While newbie snowboarders naturally use this approach to turning initially, learners should focus on learning to carve instead.
That said, true carving requires smooth and easy snow conditions. Choppy snow, crowded runs, tree sections, and rugged terrain is more easily tackled using skidded turns instead of carves.
Freestyle and jibbing
When freestyling or jibbing, you must control your center of gravity and body position. Leaning forward helps you maintain control and stability while performing tricks such as grinds and slides on rails or boxes.
Leaning forward also helps you more easily transition from one trick to the next. It also allows you to engage on drops, pipes, and jumps.
That said, each freestyle trick requires a different body position.

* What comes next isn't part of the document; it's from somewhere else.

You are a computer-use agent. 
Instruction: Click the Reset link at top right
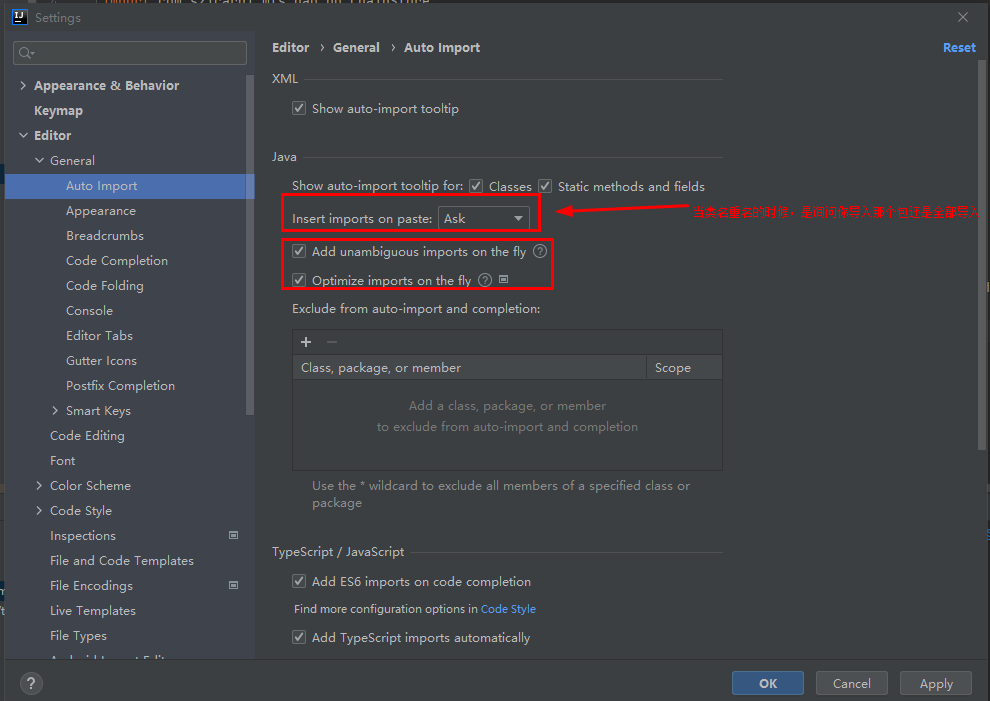click(x=959, y=47)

When jumping, for instance, you often need to lean back slightly to absorb the impact of landing. Likewise, Tail Presses, Backside 180s, Backside Rodeos, and Method Airs all require leaning back at one point or another.
See also this Guide to Freestyle Snowboarding
Learning to lean forward in turns
As discussed above, for a beginner, whipping your tail around for turns and riding off your back foot on groomers is a bad habit – often referred to as “ruddering” or “backseat steering”. Some riders even do small hops between transitions. Such approaches greatly increase your risk of catching an edge.

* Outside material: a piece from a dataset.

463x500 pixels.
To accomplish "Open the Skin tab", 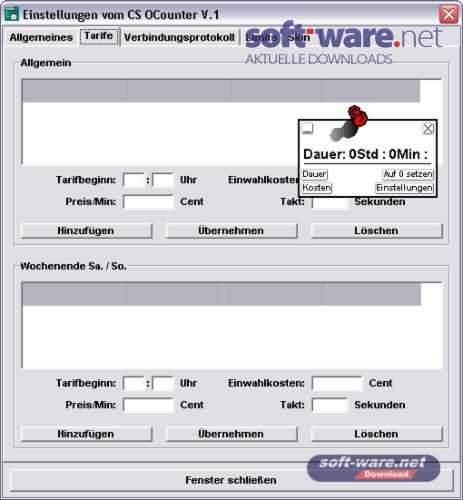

One indication that you’re leaning back and putting your weight on your rear foot is if your rear leg is bent and your leading leg extended.
One trick to help correct this flawed body position is sticking your front arm out in front of you and your rear arm backward. When you’re ready to turn, point your front arm in the direction you want to go, which will rotate your shoulder, followed by the rest of your body.
This will discourage you from riding with the back foot and force you to put more weight forward in your turns.
Make a conscious effort to keep your upper body parallel to your board during turns. Simply thrust your hips forward or backward to transition from one edge to another. Your shoulders and arms, not your upper body, should be the ones rotating and leading you into the turn.
Keep your knees bent to make sure your weight doesn’t sit primarily on your back foot.
Another trick for getting rid of your ruddering and back leaning habit is to ride on an easy run with only your front foot strapped in, preventing you from pressing with your back foot for turning.
If you use a duck stance, another thing that can help you shift forward is to tilt your rear binding an extra 5 degrees or so – this will make your ride more comfortable when leaning forward.
Adding forward lean to your front binding can also force you to bend your front knee if you’re not doing it naturally, encouraging forward body lean.
Leaning forward or back: speed, control, stability
So we’ve discussed the importance of leaning forward when carving on groomers. This will increase your ability to pick up speed by shifting more weight over the front of the board.
On the flip side, you may have less control over your board since your center of gravity sits further forward. In some situations, leaning forward can also make it harder to edge and control the direction of your board. With your center of gravity sitting forward, you can also lose balance more easily.
When going fast, try to avoid leaning too far forward or too far back. You need to achieve a good balance, keeping your knees bent and your weight centered over the board.
Am I relying on my bindings high back too much?
Leaning too much on your high backs keeps you from properly flexing and steering your board. It often leads to increased muscle fatigue compared to using good form.
To avoid this, you need again to focus on good weight distribution, keeping your knees bent and your weight centered over the board. Proper edging technique is important, initiating turns and controlling the board with your edges instead of relying on the high backs to do the work.